TASK:
Could you filter the records below and keep only the lines with the word "height"?

[Items listed in a dataset]

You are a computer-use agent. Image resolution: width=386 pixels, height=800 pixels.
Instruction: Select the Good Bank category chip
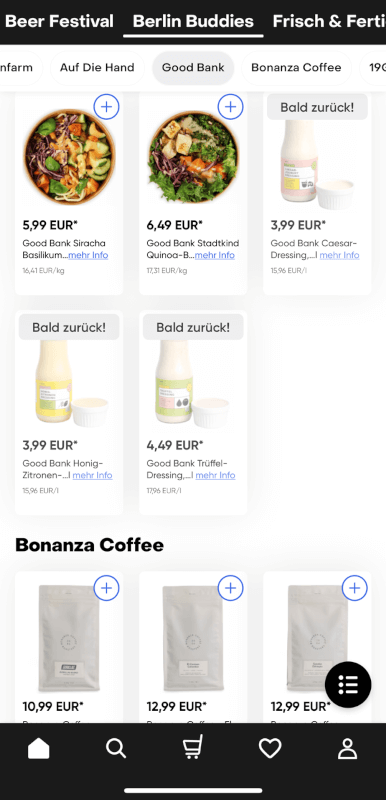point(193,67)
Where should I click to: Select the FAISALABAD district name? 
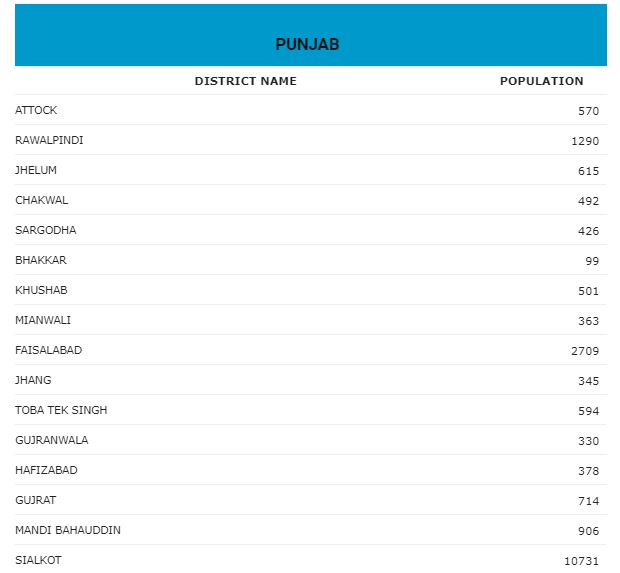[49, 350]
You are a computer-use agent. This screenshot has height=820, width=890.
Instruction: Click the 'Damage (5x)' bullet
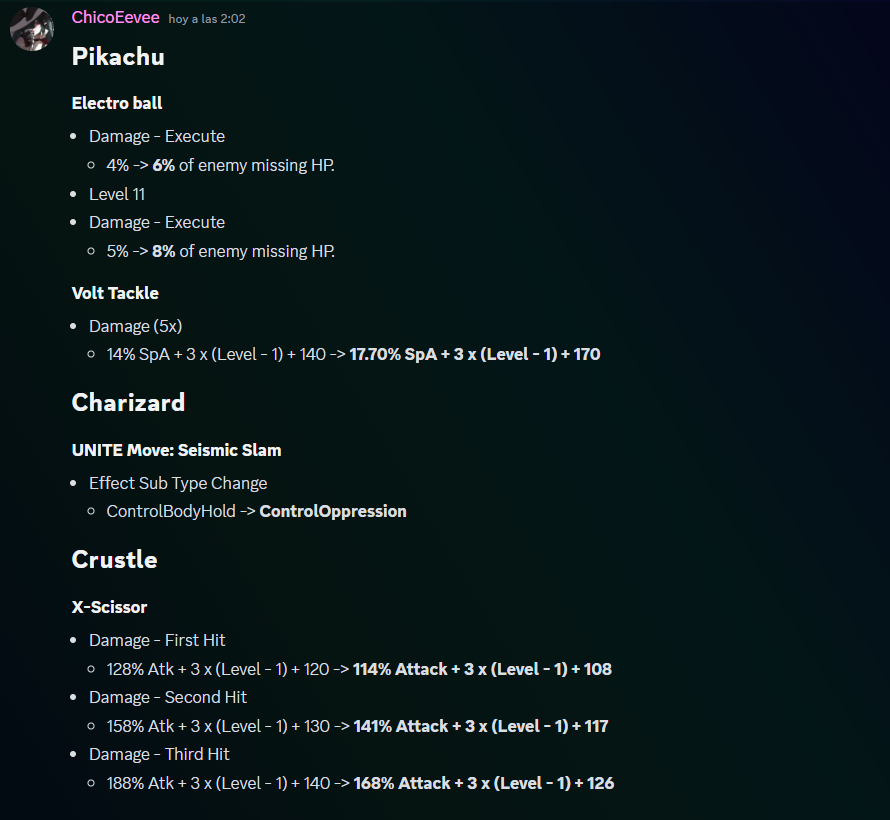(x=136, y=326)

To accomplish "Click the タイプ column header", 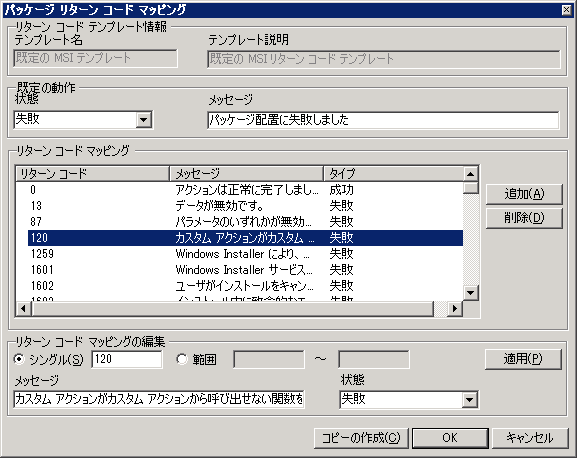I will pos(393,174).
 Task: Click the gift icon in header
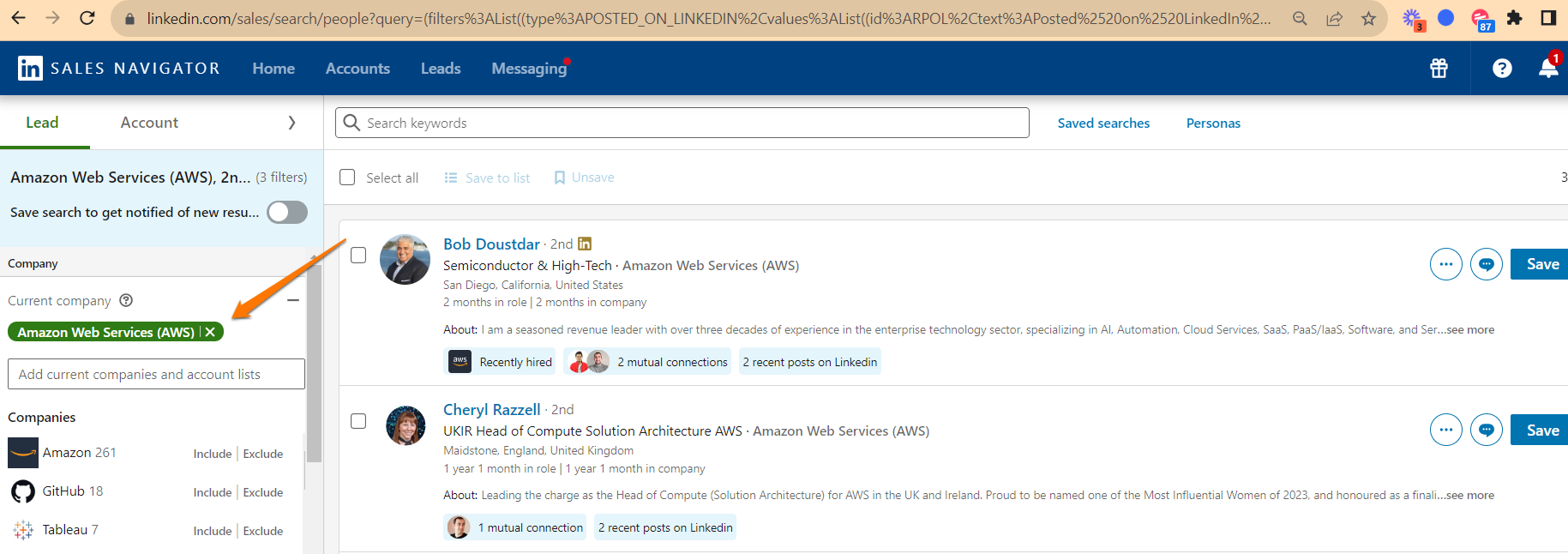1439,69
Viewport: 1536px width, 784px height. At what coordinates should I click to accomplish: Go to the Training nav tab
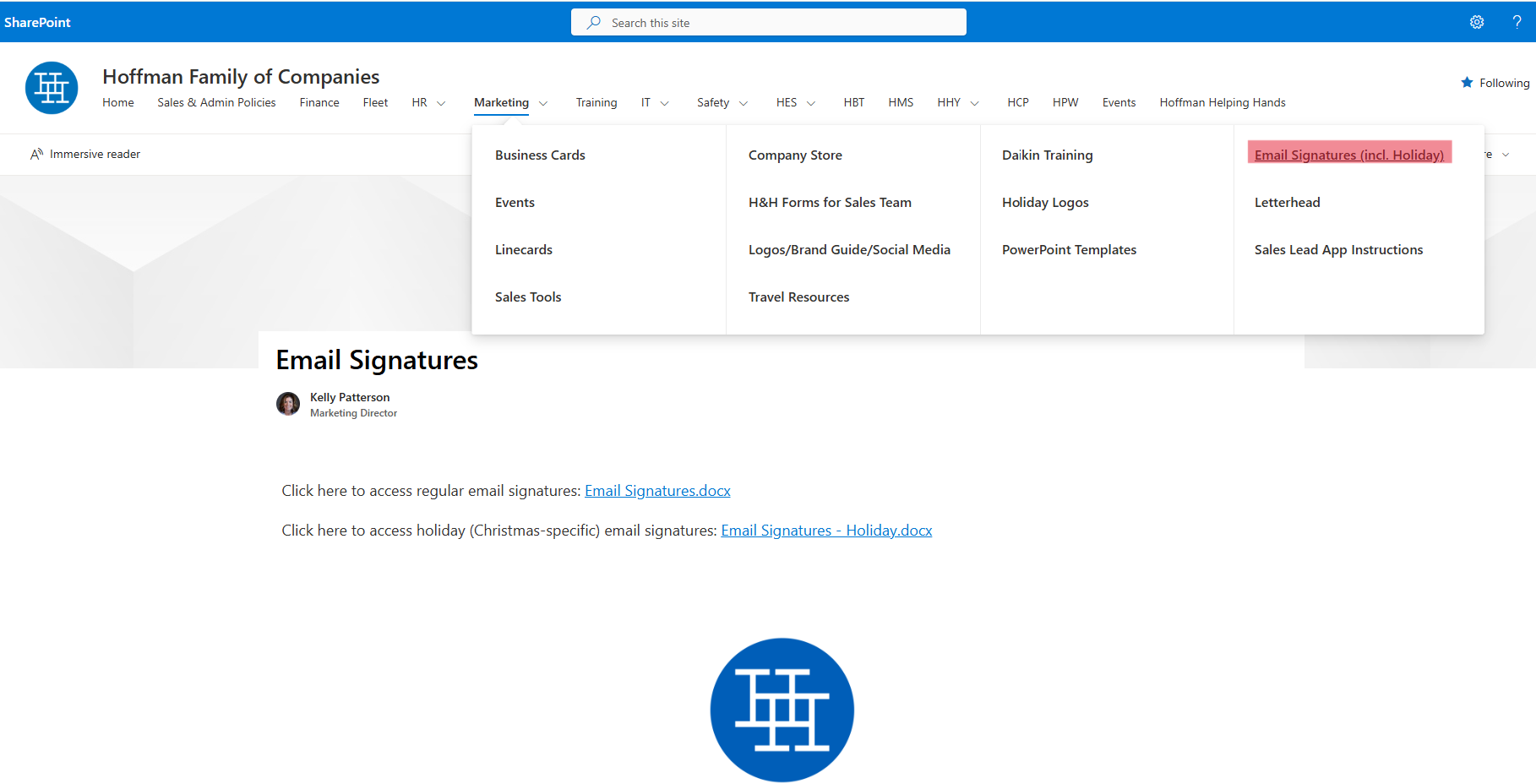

WRITTEN SOLUTION:
You are a computer-use agent. Image resolution: width=386 pixels, height=800 pixels.
You are a computer-use agent. This screenshot has height=820, width=890.
Viewport: 1536px width, 784px height. At what coordinates should I click to accomplish: Go to the Training nav tab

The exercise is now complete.